▶ Source data
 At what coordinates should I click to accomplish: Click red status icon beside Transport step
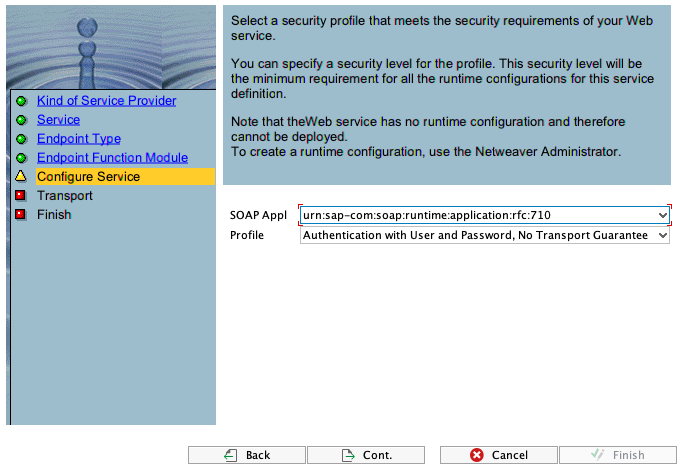click(x=20, y=196)
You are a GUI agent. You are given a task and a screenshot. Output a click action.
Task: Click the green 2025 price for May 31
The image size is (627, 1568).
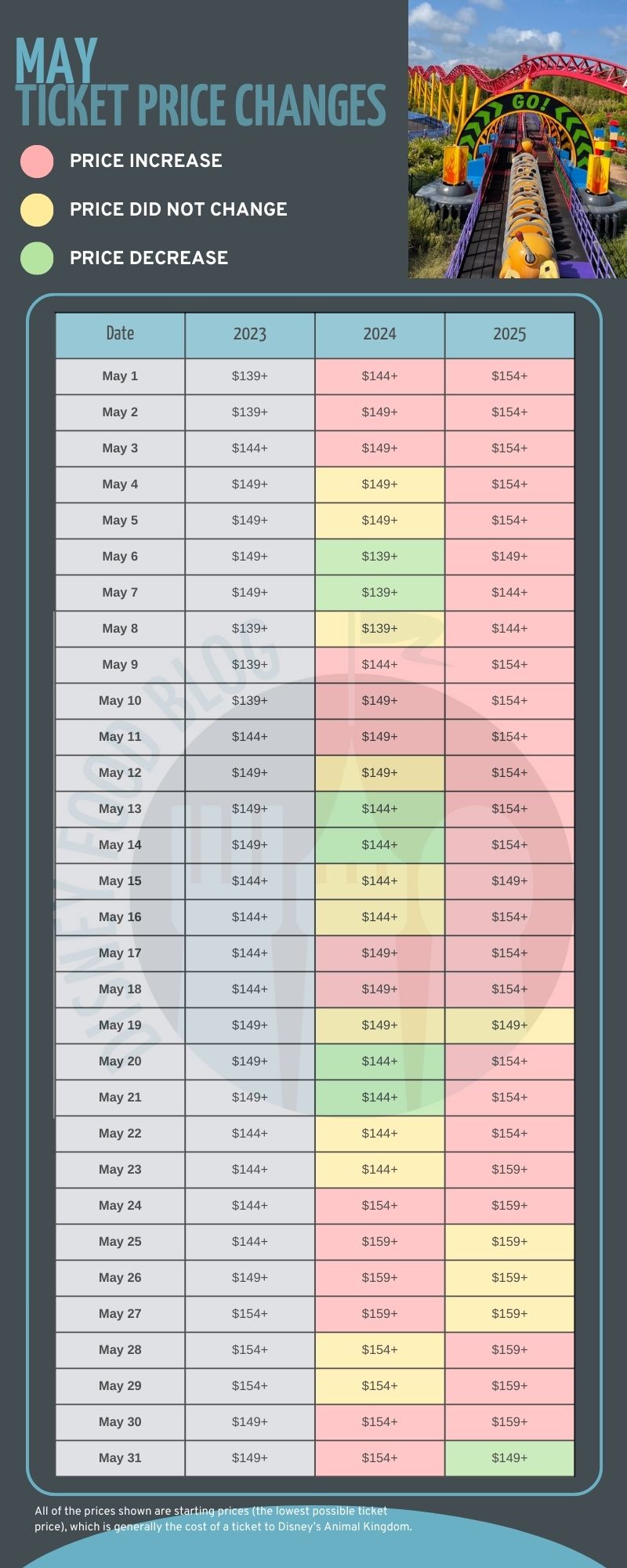(509, 1458)
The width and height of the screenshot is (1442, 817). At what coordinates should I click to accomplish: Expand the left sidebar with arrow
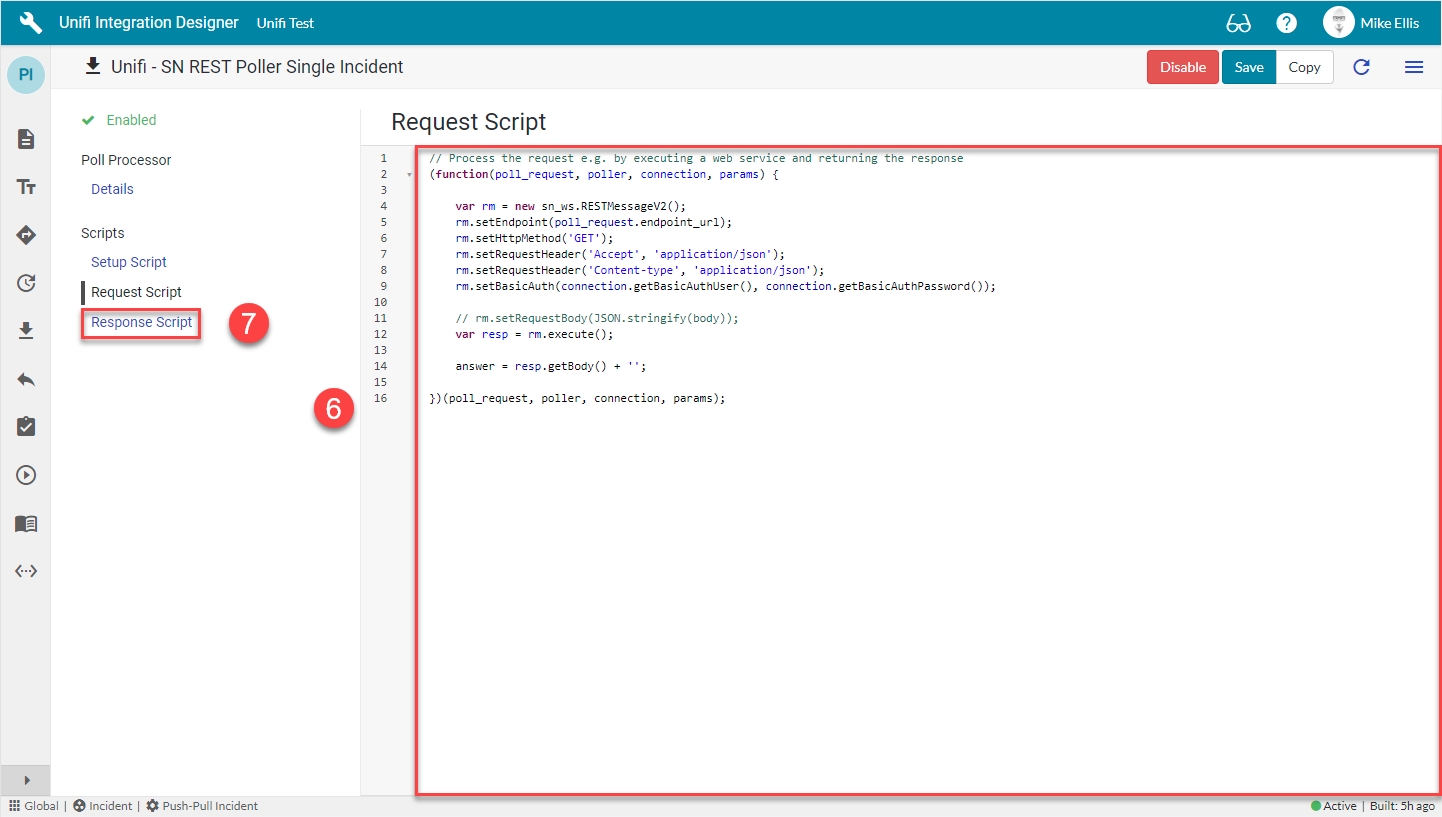coord(26,780)
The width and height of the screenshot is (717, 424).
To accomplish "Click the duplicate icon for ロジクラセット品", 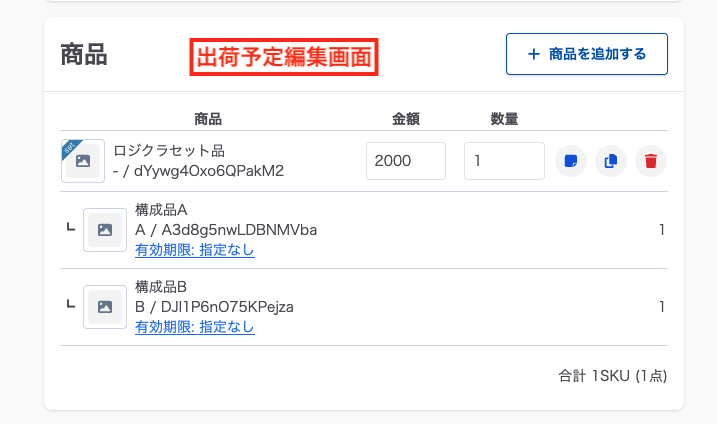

▶ Task instructions
Having located the line with "The image size is (627, 1568).", copy it exactly along with every later line through the end of the listing above, but omit the pictures.

▶ Response below
The image size is (627, 1568).
(509, 1458)
The width and height of the screenshot is (1442, 817). At what coordinates should I click to accomplish: Expand the left sidebar with arrow
coord(26,780)
The width and height of the screenshot is (717, 424).
To accomplish "Click the duplicate icon for ロジクラセット品", 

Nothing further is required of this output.